[ESERCIZIO ASSEGNATO]
Per favore, aggiorna i record partendo dall'inizio e arrivando alla riga che contiene "The width and", entrambe incluse, mettendo "a single action" al posto di "one action". Riporta solo queste righe, senza altre modifiche.

+++ ESTRATTI DEI RECORD +++

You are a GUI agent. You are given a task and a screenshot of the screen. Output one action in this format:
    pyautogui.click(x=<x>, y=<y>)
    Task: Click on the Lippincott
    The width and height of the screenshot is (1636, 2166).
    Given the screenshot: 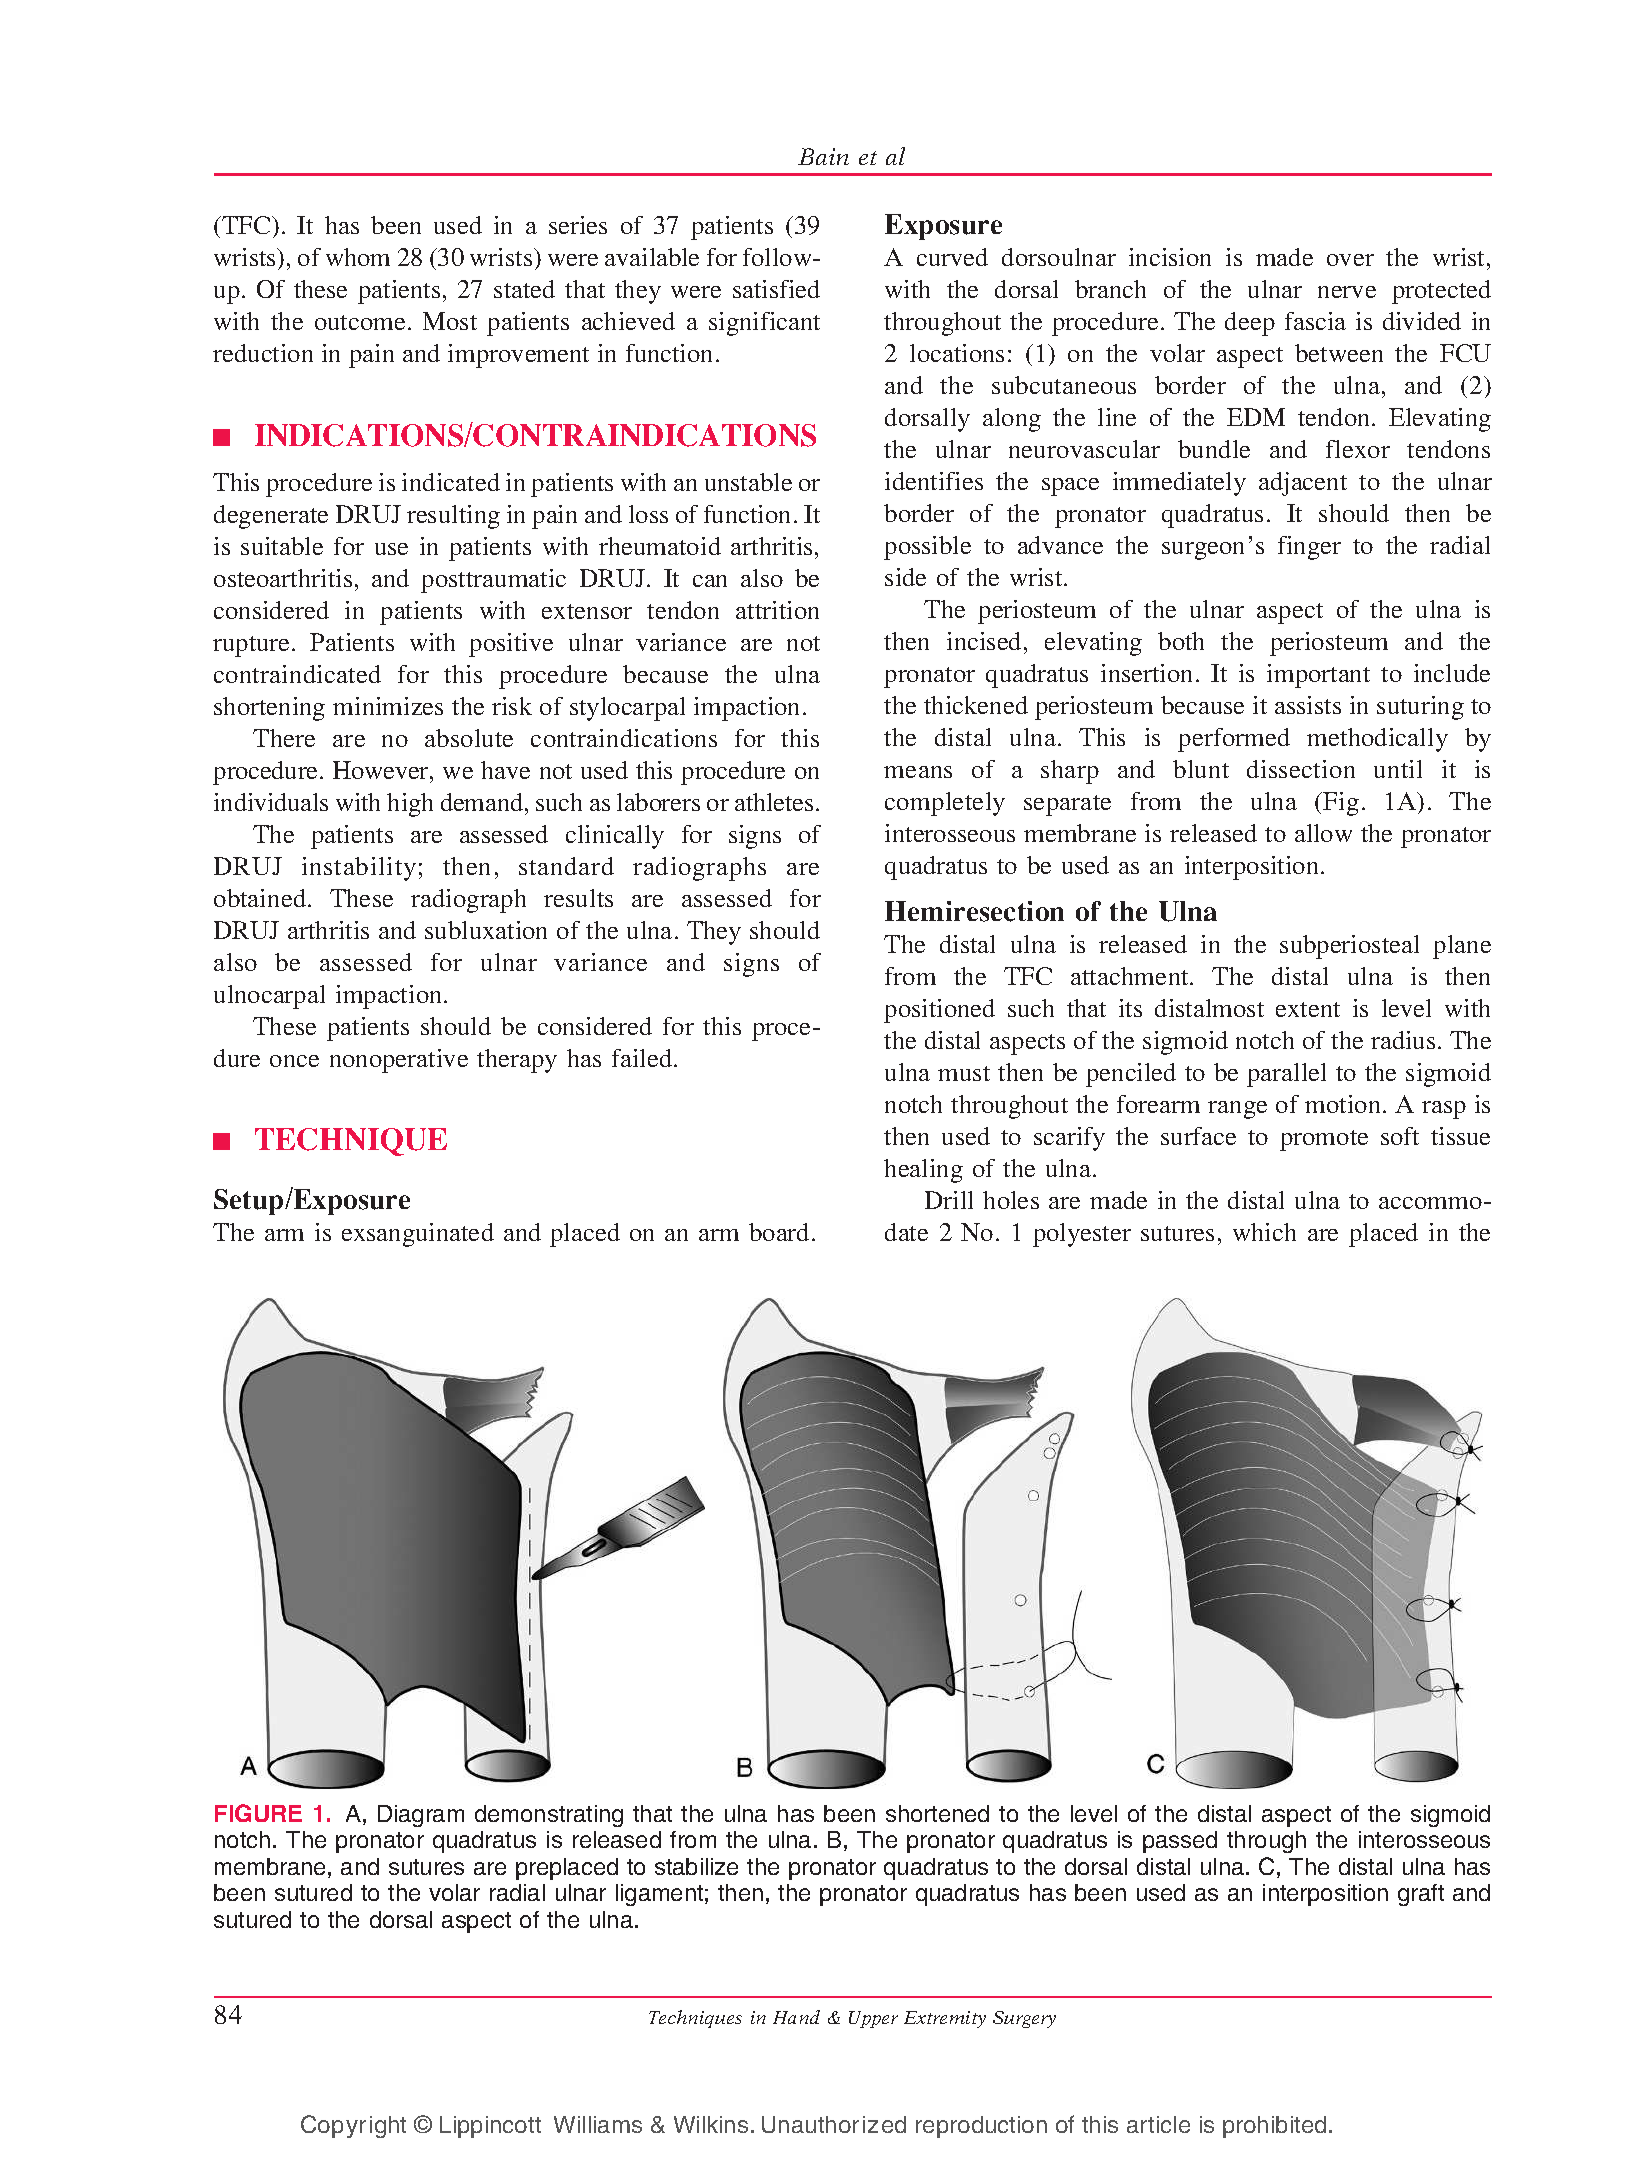 What is the action you would take?
    pyautogui.click(x=490, y=2127)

+++

[RISULTATO CORRETTO]
You are a GUI agent. You are given a task and a screenshot of the screen. Output a single action in this format:
    pyautogui.click(x=<x>, y=<y>)
    Task: Click on the Lippincott
    The width and height of the screenshot is (1636, 2166).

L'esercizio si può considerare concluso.